Aquella tarde, dijeron, el combo improvisado de rosarinos ganó 3-1. Sin embargo, de lo que se habló, como siempre y una vez más, fue de Carlovich, no de los números. Las estadísticas y los resultados eran anécdotas y sólo anécdotas cuando él salía a una cancha. Aunque estuviera en la peor de sus tardes, un toque suyo, por anodino que pareciera, era Un toque suyo. La diferencia entre el fútbol y lo que jugaban los demás. Un toque suyo, decían, salvaba la entrada del domingo, las del mes y las del año, y con el tiempo, pasados los años, muchos años, sus toques, pocos o muchos, sus buenas tardes o sus malos momentos, pasarían a ser parte del recuerdo imborrable de los pocos elegidos que pudieron decir “Yo vi jugar al Trinche Carlovich”, y que también, con los años, se multiplicaron por cintos de cientos de miles.

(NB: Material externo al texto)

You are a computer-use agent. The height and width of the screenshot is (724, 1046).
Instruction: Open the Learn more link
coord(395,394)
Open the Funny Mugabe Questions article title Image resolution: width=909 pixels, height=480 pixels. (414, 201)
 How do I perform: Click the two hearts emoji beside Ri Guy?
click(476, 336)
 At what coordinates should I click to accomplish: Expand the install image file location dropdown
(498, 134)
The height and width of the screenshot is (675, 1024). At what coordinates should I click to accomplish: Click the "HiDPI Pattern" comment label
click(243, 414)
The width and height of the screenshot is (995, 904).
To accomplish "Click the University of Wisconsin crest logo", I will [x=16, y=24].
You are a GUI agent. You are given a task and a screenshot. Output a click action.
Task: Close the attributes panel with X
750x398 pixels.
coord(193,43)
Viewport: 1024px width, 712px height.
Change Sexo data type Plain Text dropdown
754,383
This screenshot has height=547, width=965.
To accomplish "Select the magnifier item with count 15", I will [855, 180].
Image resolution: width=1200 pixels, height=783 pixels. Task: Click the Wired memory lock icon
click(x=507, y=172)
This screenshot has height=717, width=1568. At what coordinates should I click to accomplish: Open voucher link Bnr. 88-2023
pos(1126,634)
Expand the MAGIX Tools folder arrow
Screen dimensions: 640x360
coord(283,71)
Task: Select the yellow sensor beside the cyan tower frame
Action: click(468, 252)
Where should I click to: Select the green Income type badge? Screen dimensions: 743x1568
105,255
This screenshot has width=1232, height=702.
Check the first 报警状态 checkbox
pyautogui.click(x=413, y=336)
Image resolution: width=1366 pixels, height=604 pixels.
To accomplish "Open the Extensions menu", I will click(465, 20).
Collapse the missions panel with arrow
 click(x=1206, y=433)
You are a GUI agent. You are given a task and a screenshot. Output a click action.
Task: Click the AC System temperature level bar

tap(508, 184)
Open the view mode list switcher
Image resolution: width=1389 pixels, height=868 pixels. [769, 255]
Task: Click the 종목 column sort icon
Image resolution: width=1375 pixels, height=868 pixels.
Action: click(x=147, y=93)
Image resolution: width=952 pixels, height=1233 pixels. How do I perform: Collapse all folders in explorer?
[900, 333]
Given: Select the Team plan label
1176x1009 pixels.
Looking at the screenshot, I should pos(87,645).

Carlovich era el fútbol. En los 70, y luego, hasta que se retiró, a fines de los ochenta, y antes, en los últimos sesenta. Fútbol de pisadas, de picardía, de jugar con la cabeza levantada. El fútbol de siempre, “su” fútbol, ese que sedujo cada sábado, mientras estuvo en una cancha, a Marcelo Bielsa. O a José Peckerman, o a Jorge Valdano. Todos dijeron alguna vez, con sus palabras y sus ritmos, que no habían visto nada similar. Después hablaron de lo mejor de Fernando Redondo y lo mejor de Juan Román Riquelme juntos. Hablaron de Messi, y Maradona le mandó a decir alguna vez que había ido mejor que él. Carlovich sonreía y se juntaba con sus amigos, o se iba de pesca, como el rumor que corrió una vez, en los tiempos de César Menotti, cuando lo convocó a la selección y él prefirió no ir. Con los años se reiría, y aclararía que no se había ido de pesca.
Tampoco dio la razón de aquel plantón. Ni la dio ni importaba. Para Carlovich, la vida, la familia, sus amigos, la libertad, el juego por el juego, el fútbol por el fútbol, eran más valiosos que el dinero y que salir en las revistas y la radio. Jugaba cuando quería, y se la jugaba por la lealtad, siempre, y por sus compañeros, y por el niño que se mordía los labios cuando Central Córdoba salía a la cancha, y por el obrero que tendría una razón de ser para ir el lunes siguiente al trabajo. Carlovich fue fútbol en estado puro, sí, pero más que eso, fue el gran rebelde que sin decirlo, se atrevió a tirarle la puerta en la cara al capitalismo salvaje, excluyente y depredador que ya por aquellos años estaba instalado en gran parte del mundo.
Cuando se filtró la noticia de su muerte, el pasado 8 de mayo, su historia volvió a circular de medio en medio y de boca en boca. Lo habían atracado dos días antes para robarle una bicicleta, una simple bicicleta, y de tanto puño y tanta patada, acabó en el hospital. Tenía 75 años, hijos, nietos, algunos recortes de periódico, un pasado y una historia por contar que jamás terminó de contar.